The Los Angeles Museum's memorial exhibition traveled to the Exhibition Hall of the Palace of Fine Arts in San Francisco, October 3-27, 1919. Knoedler Gallery in New York City mounted a memorial exhibition, January 19-31, 1920, and reprinted Hartley's essay in its catalogue. Spurred by Hartley, poet William Carlos Williams published letters by Slinkard in the first three issues of the literary magazine Contact—December 1920, January 1921, and Spring 1921. The Los Angeles Museum mounted a second memorial exhibition in May 1929, (Note: "Only a few years of actual creative work produced the visions shown now at the Los Angeles Museum. But these are of a quality unlike anything else produced in our midst.") and reprinted Hartley's essay in its catalogue.

===Other exhibitions===
- Four paintings by Slinkard were part of an exhibition of Ashcan School painters at the MacDowell Club of New York, 108 W. 55th St., Manhattan, February 18 - March 2, 1919.
- Ten paintings by Slinkard were hung alongside works by Thomas Hart Benton, Stanton Macdonald-Wright, Morgan Russell and others, in the Group of Independent Artists of Los Angeles exhibition at the MacDowell Club of Los Angeles, Taos Building, January - February 1923.
- Portrait of Gladys Williams (c.1912) was part of a 1964 exhibition at the Long Beach Museum of Art: Arts of California—XVI: Early Moderns.
- My Song (c.1915-1916) was part of an exhibition at the San Francisco Museum of Modern Art: Painting and Sculpture in California: The Modern Era, September 3 - November 21, 1976.
- The Path (n.d.), Reclining Nude (n.d.) and Figures with Flowers (n.d.) were part of an exhibition at the Pasadena Museum of California Art: A Seed of Modernism: The Art Students League of Los Angeles, 1906-1953, January 20 - April 13, 2008.
- The Iris & B. Gerald Cantor Center for Visual Arts at Stanford University mounted a retrospective exhibition: The Legend of Rex Slinkard, November 9, 2011 - February 26, 2012.

===Legacy===
Slinkard, who had trained with Robert Henri, developed a lyrical, semiabstract form of symbolist painting in which he blended suggestions of music and dance into figural compositions. In Slinkard's paintings volume and outline alternately separated and blended to accentuate Wagnerian episodes of libinal yearning. The highly original visual qualities of these works were effectively captured in Hartley's erotically charged description of Slinkard's method, written to accompany the Los Angeles Museum's 1919 memorial exhibition.
Slinkard continued to influence his friends and students. Carl Sprinchorn made a 1920s drawing of his grave, done in the style of his late friend. Former-student Nick Brigante made a series of 1920s drawings in Slinkard's style, and inserted miniature versions of his teacher's paintings into some of his 1940s Surrealist works. Mabel Alvarez's Symbolist paintings of the late 1920s seem to have been influenced by Slinkard. (Note: In her diary, Alvarez described Slinkard's work as "all emotion—a dream world of the spirit—Nothing of the material world. Strange and lovely color and compositions and subjects. He worked entirely from within and said lovely things that were all his own.")
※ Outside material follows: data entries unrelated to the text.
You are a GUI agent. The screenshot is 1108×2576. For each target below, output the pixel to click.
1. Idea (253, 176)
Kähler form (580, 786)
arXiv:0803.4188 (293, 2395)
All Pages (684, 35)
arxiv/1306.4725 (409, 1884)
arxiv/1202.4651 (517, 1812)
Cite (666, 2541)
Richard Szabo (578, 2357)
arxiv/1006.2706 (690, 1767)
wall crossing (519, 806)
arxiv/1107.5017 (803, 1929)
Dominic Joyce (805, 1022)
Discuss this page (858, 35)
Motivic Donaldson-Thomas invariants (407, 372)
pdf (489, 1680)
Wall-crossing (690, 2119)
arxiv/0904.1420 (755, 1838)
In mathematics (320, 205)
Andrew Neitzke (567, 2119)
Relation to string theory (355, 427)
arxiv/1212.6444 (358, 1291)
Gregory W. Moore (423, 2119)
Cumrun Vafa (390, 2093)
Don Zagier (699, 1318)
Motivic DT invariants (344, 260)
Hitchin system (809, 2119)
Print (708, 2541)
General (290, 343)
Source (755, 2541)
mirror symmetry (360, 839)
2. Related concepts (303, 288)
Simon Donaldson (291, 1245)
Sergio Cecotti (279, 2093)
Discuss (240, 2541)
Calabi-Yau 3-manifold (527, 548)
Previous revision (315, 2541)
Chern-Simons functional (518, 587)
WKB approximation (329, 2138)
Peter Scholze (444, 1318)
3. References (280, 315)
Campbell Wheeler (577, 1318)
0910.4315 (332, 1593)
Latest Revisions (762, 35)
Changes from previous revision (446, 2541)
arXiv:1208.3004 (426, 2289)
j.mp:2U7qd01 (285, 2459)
Sprichorn wrote an unpublished biography: Rex Slinkard: A Biographical-Critical Study of His Life, Paintings, and Drawings (c.1952). The manuscript is in the Carl Spinchorn Papers at the Raymond H. Fogler Library, University of Maine.(PDF)

Florence A. Williams, sister of Slinkard's fiancee Gladys, bequeathed a large collection of his works to Stanford University in 1955. This forms the core of the Cantor Arts Center's 268 works by Slinkard.